[D] Instrumenting a differential list of apartment complex features based on real choices (between complex A and B, B was chosen) in order to perform feature selection and figure out most important apartment complex features related to choice
Good afternoon ML community,
I am approaching this problem from a supervised machine learning perspective since that is where the majority of my experience is — so I need a sanity check on if this approach is correct or if I should be using a different approach altogether.
Lets say I have data on approximately 600 apartment complexes, each with about 50-100 features (‘amenities’). These include ‘pool’, or ‘no pool’, ‘pets allowed’, ‘no pets allowed’, ‘small pets allowed’, “more expensive”, “less expensive”,etc.
I also have, for about 15 of these complexes, choice data on rental losses. So– for these 15, everytime somebody chose another complex, they were surveyed and revealed which alternative they chose. There’s about 100 ‘lost choices’ for each of the 15 complexes. My goal is to construct the data in such a way that I can do feature selection on the amenities to figure out which ones play most prominently into choosing another complex, to help understand how to improve the initial 15 complexes.
The approach I was thinking about implementing was constructing a dataset based of differentials and similarities. So for each ‘choice’, there becomes two datapoints: one where we have a list of amenities in complex A vs complex B, and then a counterpoint for the opposite. So it would look like this:
For each datapoint, in the case when complex B is chosen, which we’ll label with an output of “1” for “chosen”, the input data vector would be a list of 0-3 for every amenity in the matrix:
B has this amenity but A doesn't: 0
A has this amenity but B doesn't: 1
Both facilities have this amenity: 2
Neither facilities have this amenity: 3
Then we would create the complimentary data point, where the A and B vector differentials are switched (A has this amenity but B doesn’t: 1, etc) and the output label would be 0 for “not chosen”.

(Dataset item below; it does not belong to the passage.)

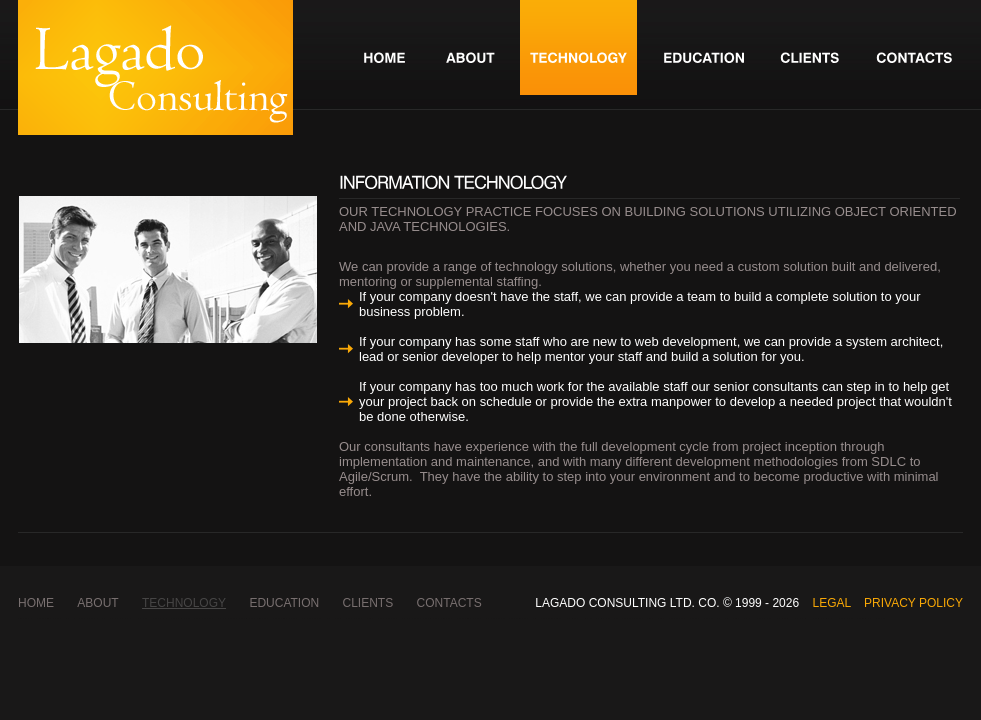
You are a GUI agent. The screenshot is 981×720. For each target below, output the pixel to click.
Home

Logically this makes sense to me, but I can’t help but think I am over complicating it– and I can’t think of any other way to instrument the data. Once it’s instrumented in this way, I could either build a classifier (xgboost) and look at feature importance of all the choices of ‘1’, or do feature selection analysis on the data to come up with which features to focus on. Does this seem like a good approach, or are there some glaringly obvious drawbacks and/or better tools for this?